* To do
1. In the forum thread about affairs and children, why does one poster refuse to call the original break an EA? Answer in one to three sentences.
2. Write the next part of the forum thread about affairs and children, picking up after its last post.

* Text segment

+++++

I stayed with my wife after discovering her affair... because of my children. I don't really see how that is much different than a person ending their affair for the same reason. You sacrifice your own needs and desires for your children - that's what you are supposed to do. Having an affair in the first place wasn't in the kids best interest either, of course, but realizing that you are actually going to be in their lives on a daily basis and that you are going to destroy their family... that tends to snap a parent right out of their "affair fog" and it also lets a BS deal with things that they would never put up with otherwise.

Posted

The longer everyone accepts excuses, the longer the A continues.

 

 

Agreed! Also the longer everyone accepts excuses, the less work to change the problems in the primary relationship to begin with.

 

Its a lose/lose for sure.

Posted

Well, it won't let me modify my last post...

 

It's supposed to say: "but realizing that you are actually not going to be in their lives on a daily basis"

Posted

I have very strong views about not staying in a bad situation for the sake of the kids. And I think the happiness of the parents is a direct influence on the happiness of the children and the environment of the home. He had equally strong views on the two parent home life.

 

I understand what you are saying. When he first went back, you two were NC for several months, so it doesn't really have much to do then with a continuing affair. But you had limited contact, so you kept your emotional connection alive which qualifies as an EA.

 

I don't think I would classify that original break as an EA. We were not involved in any intimate discussions of any kind. Everything was very friendly and in fact, superficial. It was at the end of that break that turned it into more.

 

Again, I am not trying to make the argument that he loves his W and that's why he went back. I can imagine that he doesn't but his beliefs about a two parent home are stronger than any love he has left for his marriage. I just get stuck on his telling you that he's there for the kids. If the kids managed to get him to go back the first time, they will be able to do so practically each time he tries to leave.

+++++

Stored data entries
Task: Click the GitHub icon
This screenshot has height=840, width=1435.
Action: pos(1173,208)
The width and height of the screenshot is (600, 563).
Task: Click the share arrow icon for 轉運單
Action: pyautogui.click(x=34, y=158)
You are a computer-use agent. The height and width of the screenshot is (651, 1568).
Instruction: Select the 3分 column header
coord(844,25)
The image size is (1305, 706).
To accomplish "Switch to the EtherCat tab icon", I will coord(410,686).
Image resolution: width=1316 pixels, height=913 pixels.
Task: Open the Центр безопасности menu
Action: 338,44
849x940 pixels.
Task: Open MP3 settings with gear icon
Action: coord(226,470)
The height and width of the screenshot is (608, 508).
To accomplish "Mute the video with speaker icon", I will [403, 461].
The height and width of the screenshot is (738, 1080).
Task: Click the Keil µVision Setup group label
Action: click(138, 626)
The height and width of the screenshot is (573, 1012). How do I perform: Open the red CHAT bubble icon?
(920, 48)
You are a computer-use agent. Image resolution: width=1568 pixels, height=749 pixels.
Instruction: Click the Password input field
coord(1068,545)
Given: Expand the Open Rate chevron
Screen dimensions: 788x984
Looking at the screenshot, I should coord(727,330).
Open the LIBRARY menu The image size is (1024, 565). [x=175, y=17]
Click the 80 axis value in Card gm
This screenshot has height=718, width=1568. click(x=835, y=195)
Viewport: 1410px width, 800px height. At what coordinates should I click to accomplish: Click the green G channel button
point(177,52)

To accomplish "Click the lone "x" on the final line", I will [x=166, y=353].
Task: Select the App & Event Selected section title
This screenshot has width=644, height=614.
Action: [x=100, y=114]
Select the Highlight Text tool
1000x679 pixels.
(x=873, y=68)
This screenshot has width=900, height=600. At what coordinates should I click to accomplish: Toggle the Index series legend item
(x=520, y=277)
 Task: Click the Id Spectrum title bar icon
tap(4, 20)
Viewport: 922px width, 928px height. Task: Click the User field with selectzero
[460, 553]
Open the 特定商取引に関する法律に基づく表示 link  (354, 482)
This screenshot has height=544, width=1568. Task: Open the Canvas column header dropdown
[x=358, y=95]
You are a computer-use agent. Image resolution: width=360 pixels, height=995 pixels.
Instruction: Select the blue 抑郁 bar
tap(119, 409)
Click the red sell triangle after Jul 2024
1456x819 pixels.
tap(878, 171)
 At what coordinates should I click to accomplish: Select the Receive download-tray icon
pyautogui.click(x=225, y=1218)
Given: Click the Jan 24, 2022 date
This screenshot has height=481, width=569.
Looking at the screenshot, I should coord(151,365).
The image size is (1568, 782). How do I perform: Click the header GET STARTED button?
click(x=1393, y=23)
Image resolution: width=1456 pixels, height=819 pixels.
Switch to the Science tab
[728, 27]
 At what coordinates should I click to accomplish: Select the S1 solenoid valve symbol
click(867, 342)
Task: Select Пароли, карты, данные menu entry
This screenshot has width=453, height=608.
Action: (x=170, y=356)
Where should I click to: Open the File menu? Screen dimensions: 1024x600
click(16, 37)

+++++

* Answers to the exercises
1. The poster says the two of them had no intimate discussions of any kind during that break, and everything between them was friendly and in fact superficial. Only the end of that break turned it into more.

2.
 

He can come to the conclusion that his desire for a two parent home is greater than even his love for you as well. A crisis involving the kids can come out of the blue and keep pushing your love and relationship to the shelf. Or, no crisis, but someone praising him about his lovely family, could have the same result - him staying where he says he doesn't want to be.

 

I bolded the one part in my original post. That was his belief. It no longer is. He spent a lot of time considering all of these things. The last NC was 6 months of absolute NC. In that time he concluded that he needs to leave because it isn't doing either himself or his kids any good remaining in that situation.

 

I just learned this the hard way. A value as deeply ingrained as the belief in a two-parent household (or a only-in-death-do-you-part M) is not one you can hope to overcome. He may try to leave anyway out of his desire to be with you, but without a lot of serious therapy, he will probably fail and go right back home out of duty.

 

I guess time will tell with that. He seems to have changed his beliefs in that respect.

 

I think this is something that the OW need to stop saying.

 

It's just like how BS's talk crap about the OW when her H comes back. It's to make the hurt "feel" better.

 

It doesn't matter WHY the MM stays in the M.

 

The point is, he stays married.

 

The longer everyone accepts excuses, the longer the A continues.

 

GEL

 

Very true. In my case, he has now said he is going to leave. Either he does, and we build our relationship. Or he doesn't and we are done.

 

I guess that is why I responded to this thread in particular. We have tried to end this so many times. And not with 2 days of NC and we are back at it, but months and months of NC. The last thing we want to do is keep it going.

 

Either he will do what he has to, to have the life together that we envision, or he drops the ball and can't break free from those obligations. I will give him some time to get the process going, but if nothing is happening, then I am gone. And with no hope of being together again. I will not deal with waffling. Now that he has said he will leave, that is my expectation. I won't be listening if he shows up in another year saying "No, I really mean it this time". One chance to follow through.

Posted

I guess, I have to revise my view on what the worse thing that the MP does to keep the A going to include WAFFLING.

 

Its a little different from lying, because it seems they absolutely meant what they were saying at the moment that they said it. BUT, it doesn't change anything truly when they can't follow through.

 

Waffling seems to have the same effect as lying.

Posted

Well, to me, I think it was when he called my daughter and told her he loved me and would marry me one day. How manipulative is that?

 

I had gone NC for a long time and refused to talk to him. Some people will go to any lengths to have their cake and eat it too.

 

This was one of the biggest lessons ever learned in my life. And I learned it well.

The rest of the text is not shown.